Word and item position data
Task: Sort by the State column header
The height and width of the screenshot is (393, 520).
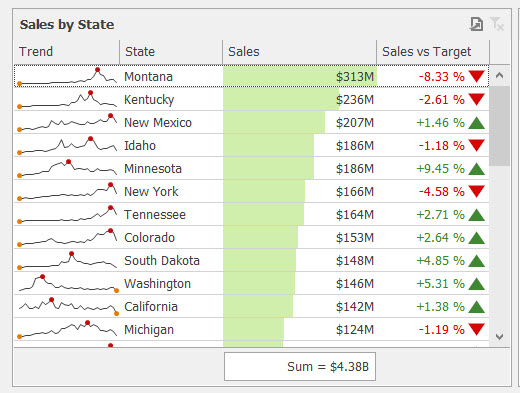Action: point(171,52)
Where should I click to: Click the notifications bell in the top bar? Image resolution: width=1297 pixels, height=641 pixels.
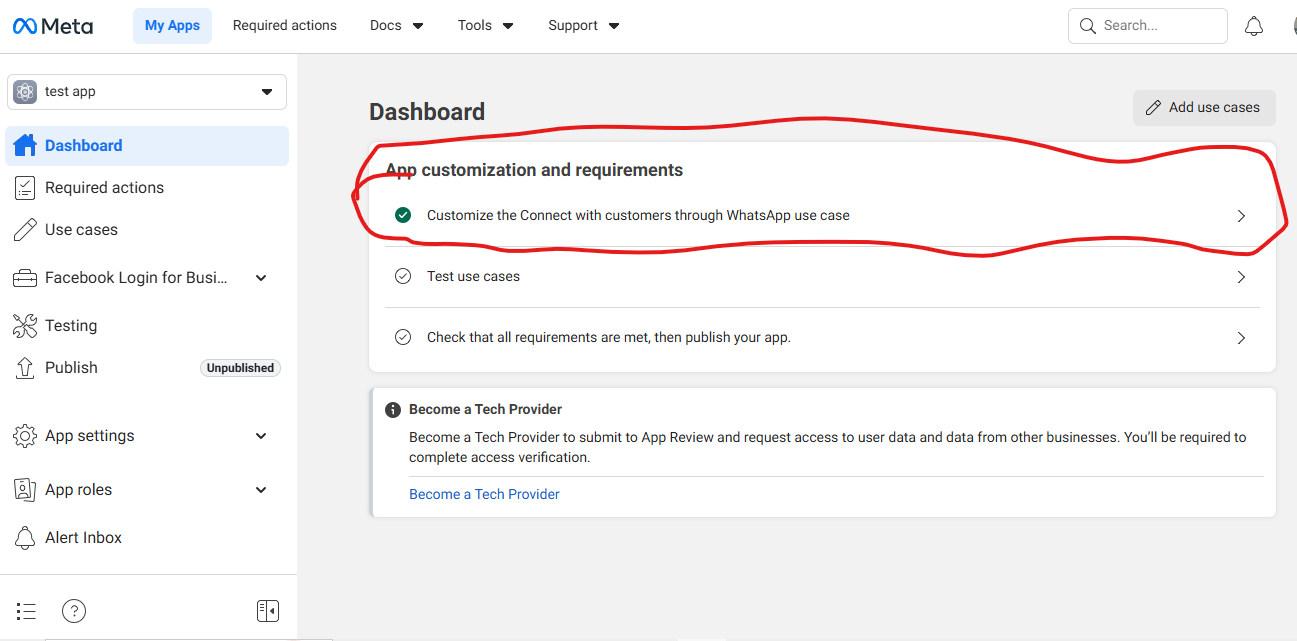click(x=1254, y=25)
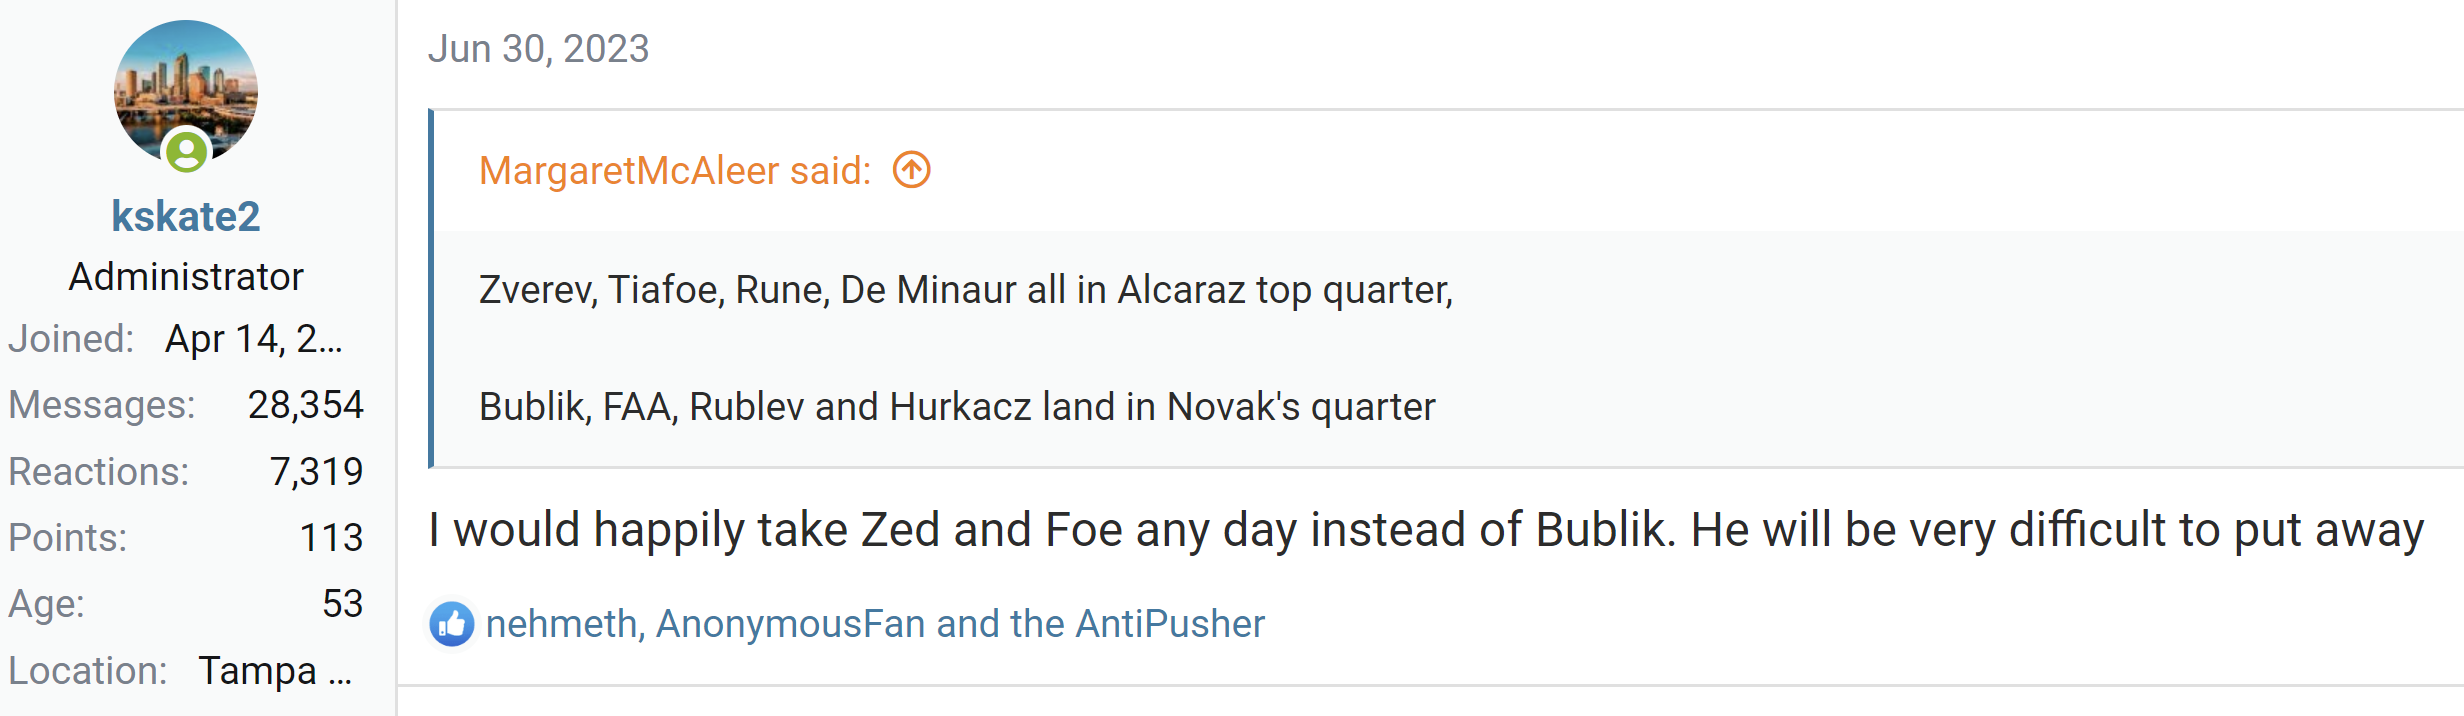
Task: Click the quoted line about Novak's quarter
Action: point(957,407)
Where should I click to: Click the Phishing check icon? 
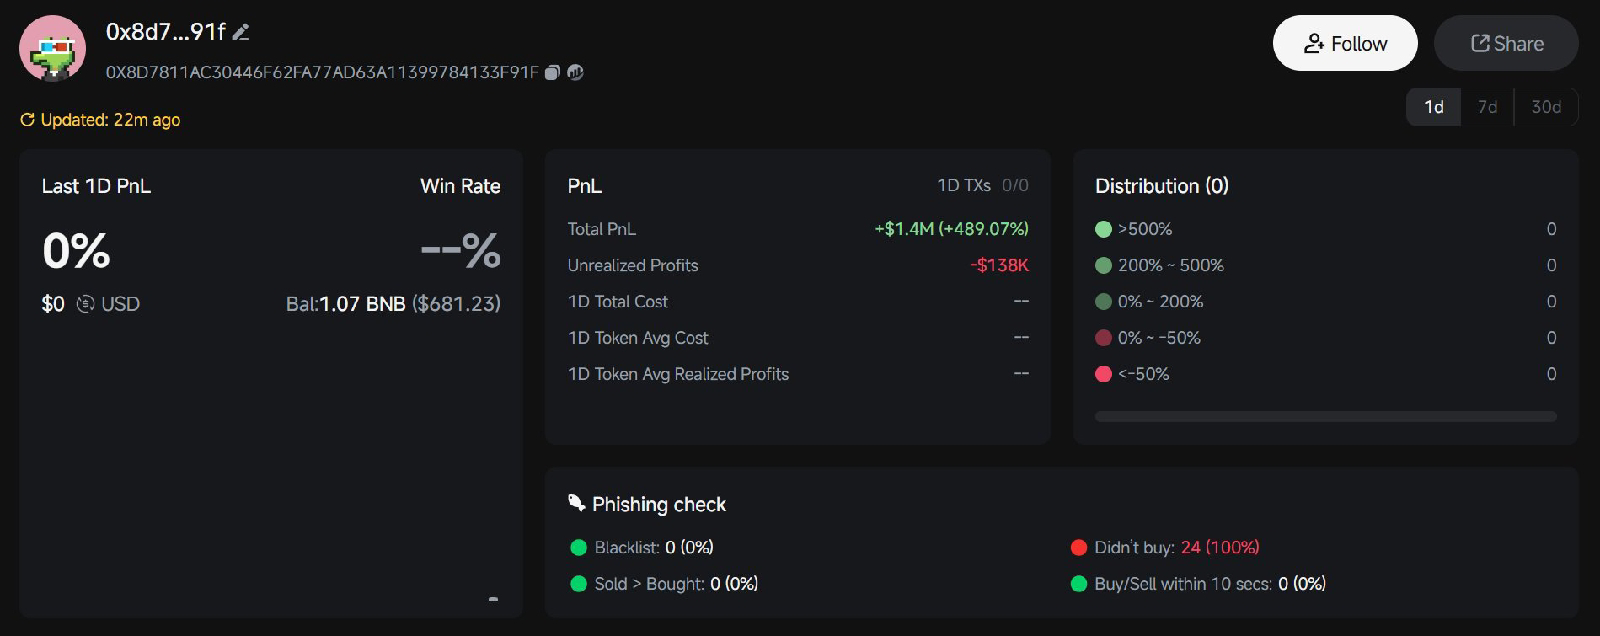[x=576, y=503]
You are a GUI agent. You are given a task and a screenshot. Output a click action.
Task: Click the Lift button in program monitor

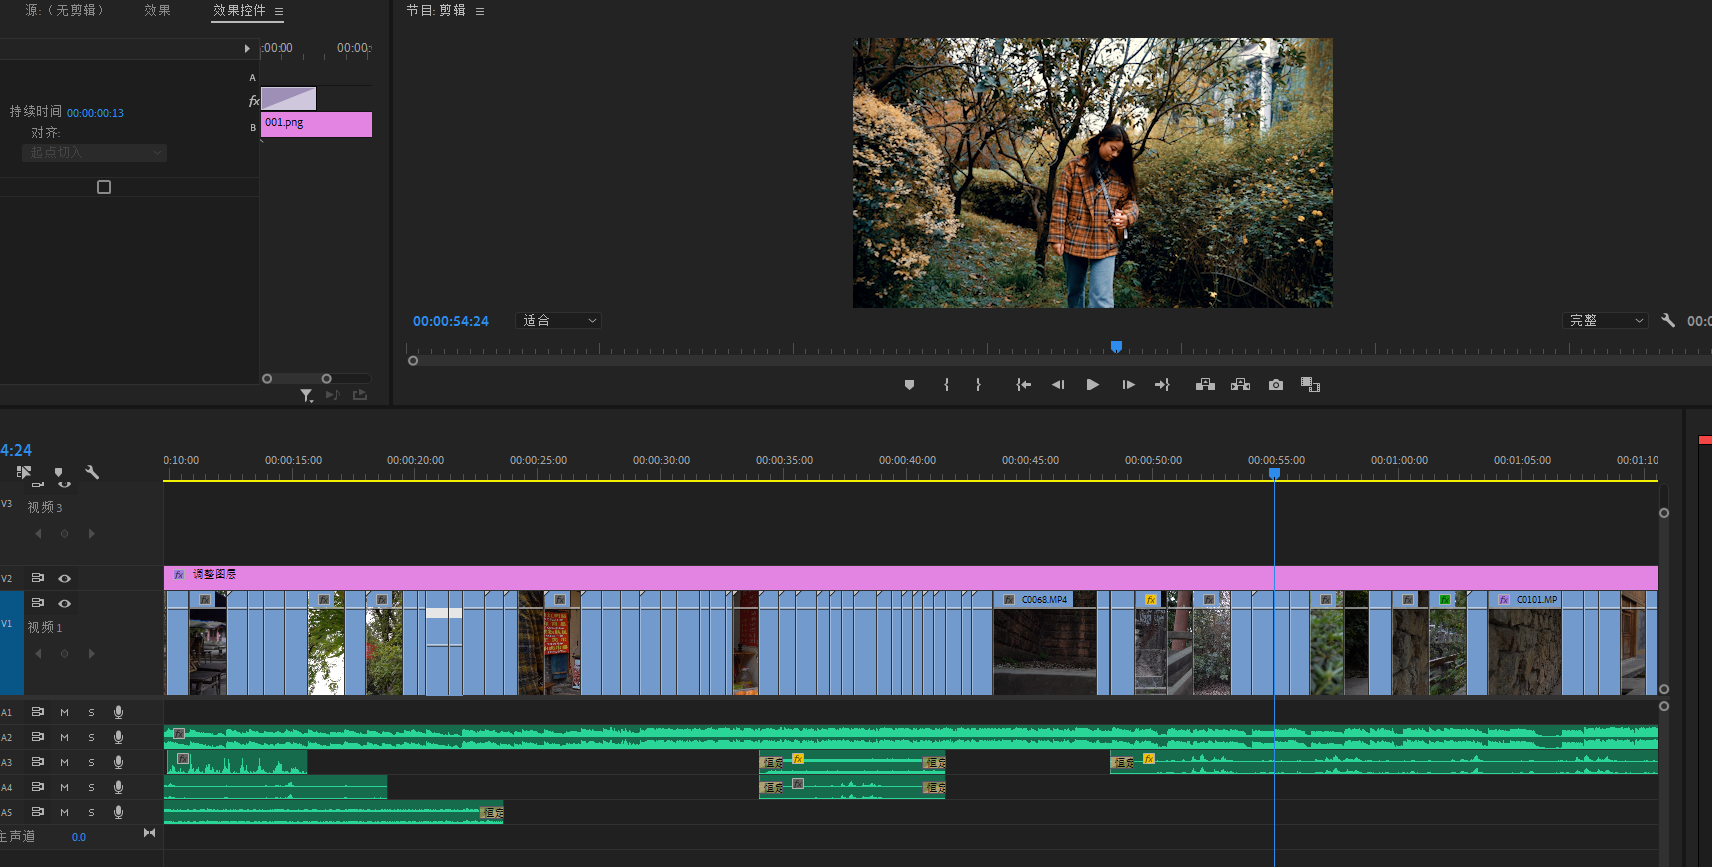click(x=1205, y=385)
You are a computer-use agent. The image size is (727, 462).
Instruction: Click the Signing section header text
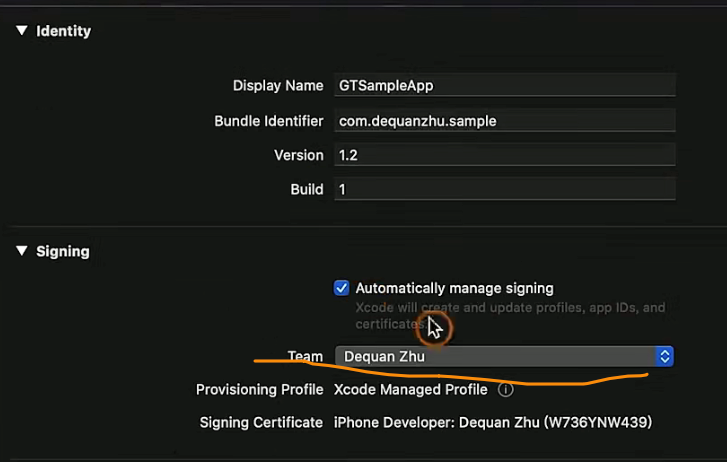[x=62, y=251]

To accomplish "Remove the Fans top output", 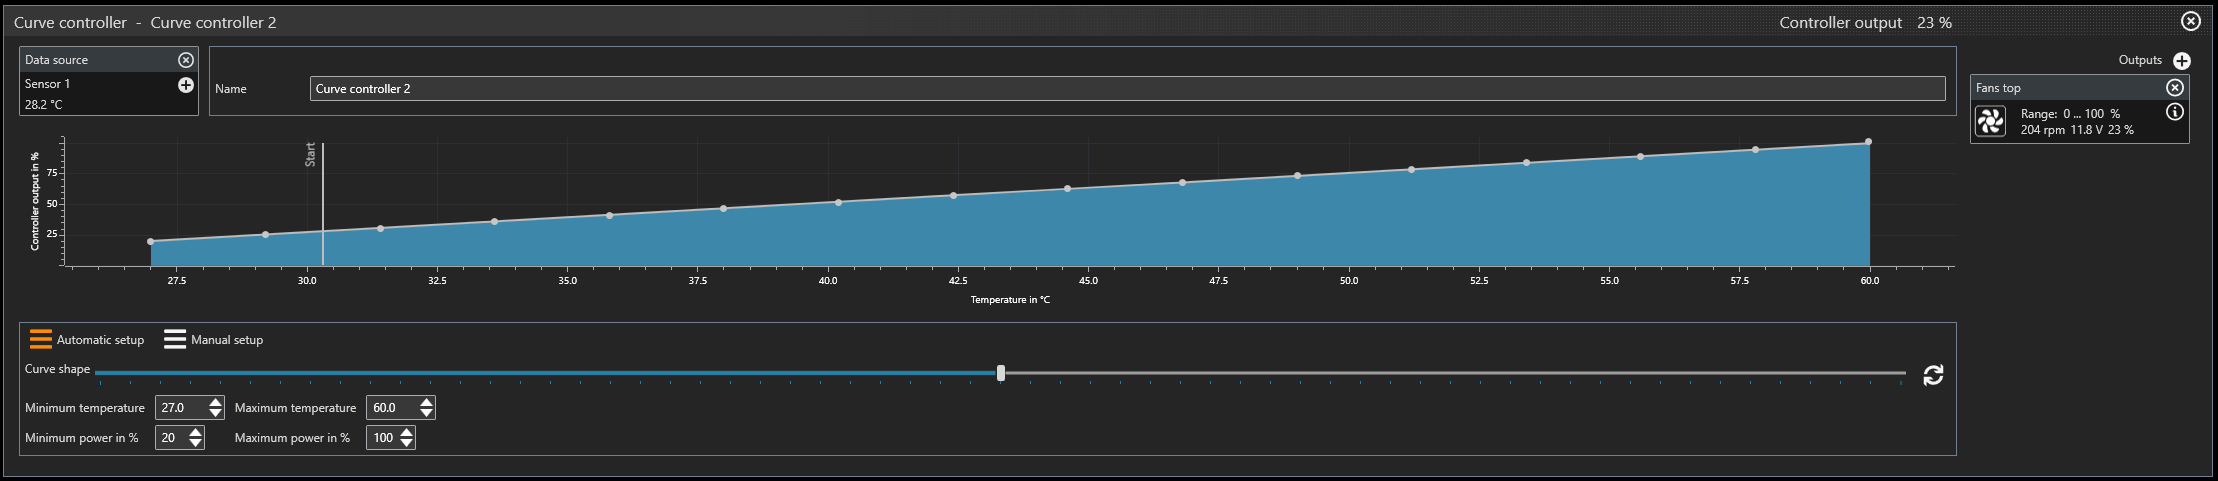I will (x=2174, y=88).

Instructions for the task: Rewrite everything from the first of the entries down through the line containing "click(x=1205, y=385)", switching "screenshot" to "image" wherever it occurs and keeping all else the same. Leave the pictures out of your answer.

Correct output:
Task: Sort by the State column header
The height and width of the image is (393, 520).
Action: point(171,52)
Where should I click to: Click the notifications bell in the top bar? Image resolution: width=1297 pixels, height=641 pixels.
click(x=1254, y=25)
Task: Click the quoted line about Novak's quarter
Action: point(957,407)
Where should I click to: Click the Phishing check icon? 
[x=576, y=503]
You are a GUI agent. You are given a task and a image. Output a click action.
Task: Click the Lift button in program monitor

click(x=1205, y=385)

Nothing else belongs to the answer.